Ferritin levels are helpful but tricky to interpret because ferritin levels can rise in inflammatory states. Because of this, we refer to ferritin as an acute phase reactant. One must be careful to use ferritin levels as an estimate for iron status in patients with inflammatory conditions. The cut off to use if inflammation is suspected is not clear and may different for different types of inflammation. Elevated CRP is one of the more reliable tests to detect inflammation but it too is not perfect by any means.

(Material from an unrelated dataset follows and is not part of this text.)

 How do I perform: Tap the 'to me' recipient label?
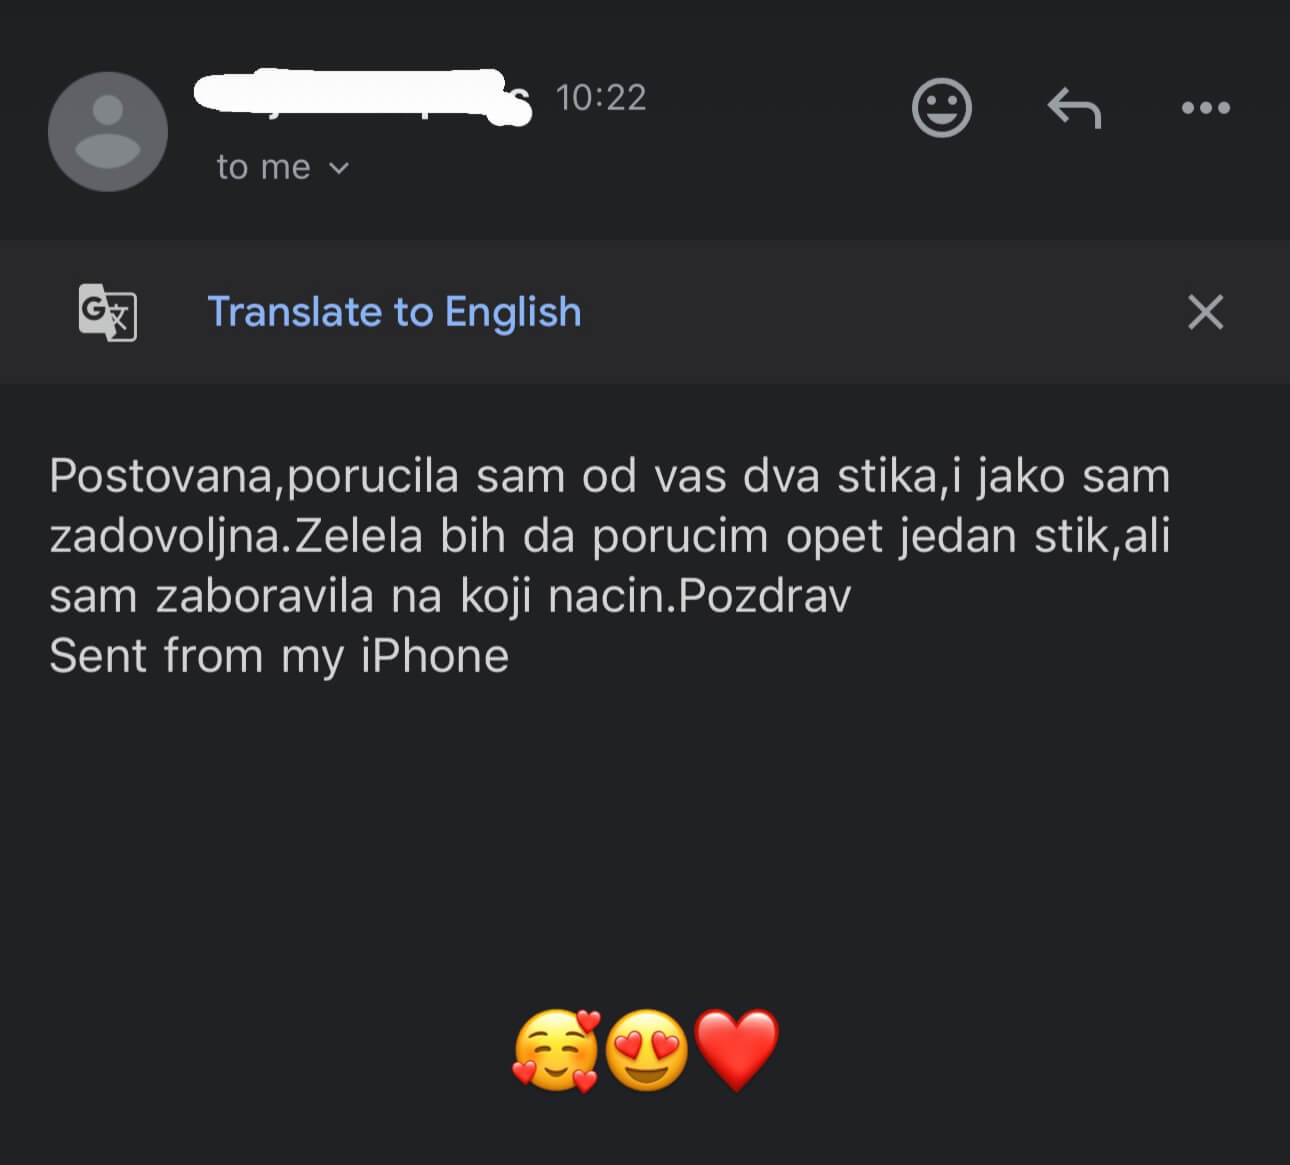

In non inflammatory states, a ferritin less than 24 increases the risk that a person truly has iron deficiency and a level less than 15 dramatically increases the risk. A transferrin saturation less than 10 dramatically increases the risk of iron deficiency but the cut off of 20 is helpful to capture the many who are also in the group 10-20. An serum iron less than 13 umol/L increases the risk as well.

In inflammatory states, a ferritin of less than 100 with a transferrin saturation less than 20 may be suggestive or iron deficiency. Again, it depends on the actual inflammatory state.

The author of a new study highlights that falling levels of mean corpuscular haemoglobin (MCH) or falling levels of mean corpuscular haemoglobin concentration (MCHC) could be the very very early sign of iron deficiency without anaemia (IDWA) and changes much sooner than MCV values. The author reported 219 female athletes aged 15–20 years. During the progression from the status of normal iron stores (defined as serum ferritin ≥30 μg/L) to iron deficient status (defined as serum ferritin <30 μg/L) the fall in MCH and MCHC happened much sooner than any reduction in mean corpuscular volume (MCV). Also among subjects who had progressed to iron deficiency, the mean value for haemoglobin (Hb) was 132.7 g/L vs 139.2 g/L in the iron replete subgroup.

In another study of 770 subjects with IDWA, there were 463 (60.1 %) who had MCH amounting to ≤28 pg vs 209 27.1 % with MCV of ≤80 fL.

Overall, the authors conclude that MCH of less than 28 pg is more prevalent than MCV of ≤80 fL in IDWA subjects, an MCH value of <28 pg should be a “red flag” for IDWA and prompt the clinician to either undertake further investigation or encourage steps to prevent further reduction.

Conclusion

I liked this study. It’s important to follow iron parameters in patients with hair loss. It’s clear that patients with ferritin less than 15 are at high risk for hair loss issues from low iron. it’s more challenging to know how to manage patients with ferritin 15-40. Generally speaking we advise patients with ferritin less than 40 to take iron. We know that some of these patients will get some benefit from taking iron but a very large proportion will be taking pills and spending money for not benefit at all.

The challenge comes with following patients who have had iron deficiency in the past. We may order serum ferritin labs in the future as well as all the other parameters like hemoglobin, MCV, MCH, RDW ,serum, iron, TIBC, transferrin saturation. Sometimes we order CRP +/- ESR to get a sense of inflammation although we know this is not so reliable. All of these labs need to be interpreted in context.

But a patient with MCH less than 28 may clue us that iron deficiency is indeed possible. A falling ferritin, and falling transferrin saturation may provide us with valuable clues as well and these may happen far ahead of any change in MCV and RDW.

REFERENCE

Jolobe et al. The index of suspicion for iron deficiency in non-anaemic subjects. Clin Med (Lond) . 2021 Jul;21(4):e428-e429.